> TASK TO COMPLETE
Using the records below, give again exactly the lines from the line that contains "You are a computer-use" through the line that contains "Instruction: Click the", both ends included, and only those.

DATA SECTION: Begin

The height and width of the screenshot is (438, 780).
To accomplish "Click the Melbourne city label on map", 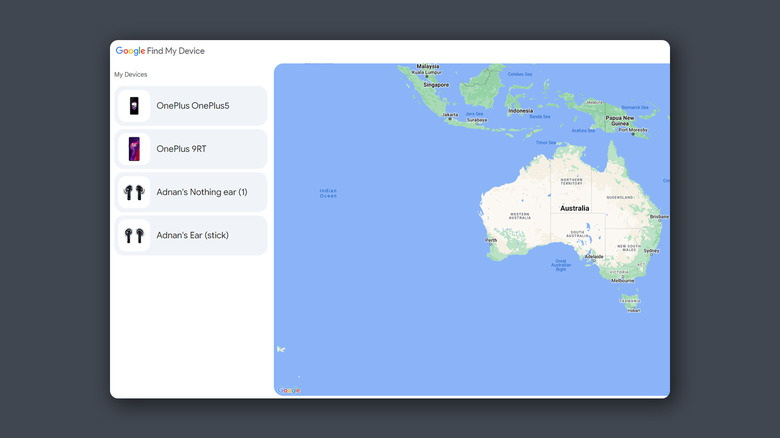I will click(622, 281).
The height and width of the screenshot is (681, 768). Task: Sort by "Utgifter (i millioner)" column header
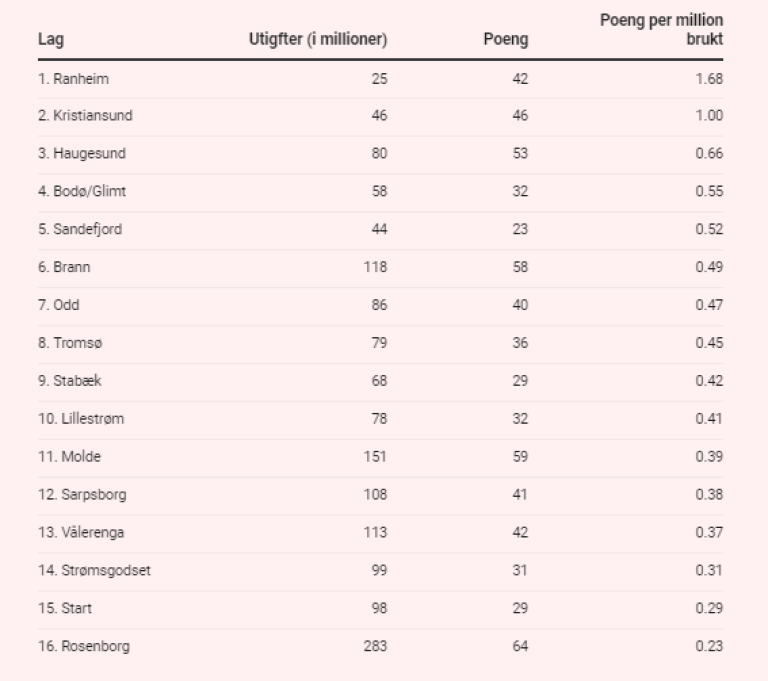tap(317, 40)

DATA SECTION: End
DATA SECTION: Begin

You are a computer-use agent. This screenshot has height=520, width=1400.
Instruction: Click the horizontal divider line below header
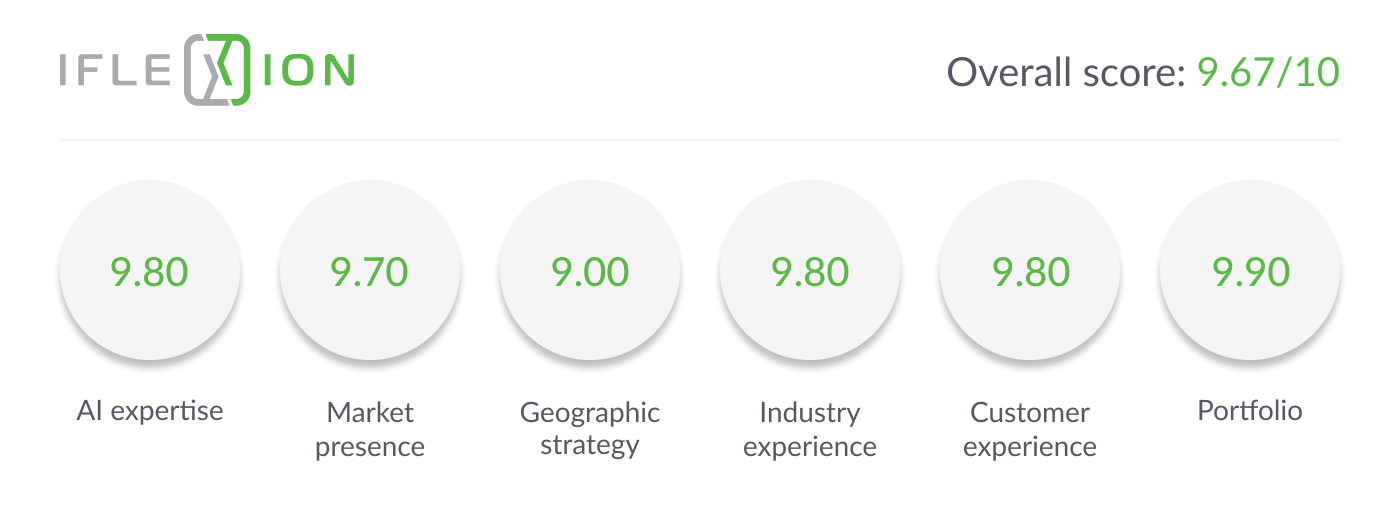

DATA SECTION: End
DATA SECTION: Begin

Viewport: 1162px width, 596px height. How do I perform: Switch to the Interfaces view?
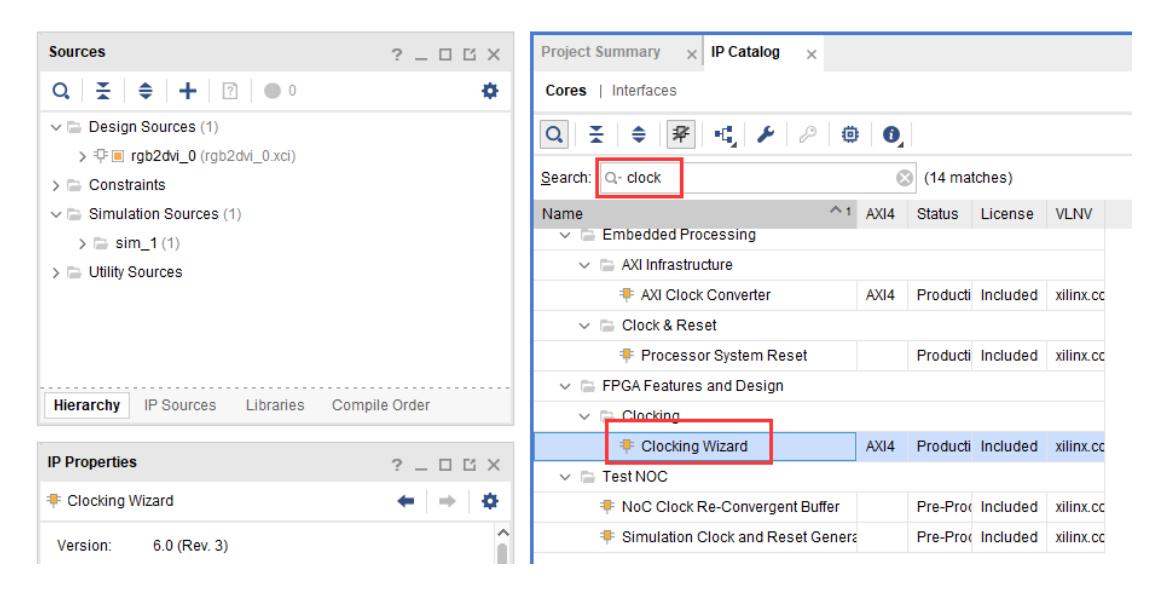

DATA SECTION: End

> THE ANSWER
You are a computer-use agent. This screenshot has height=520, width=1400.
Instruction: Click the horizontal divider line below header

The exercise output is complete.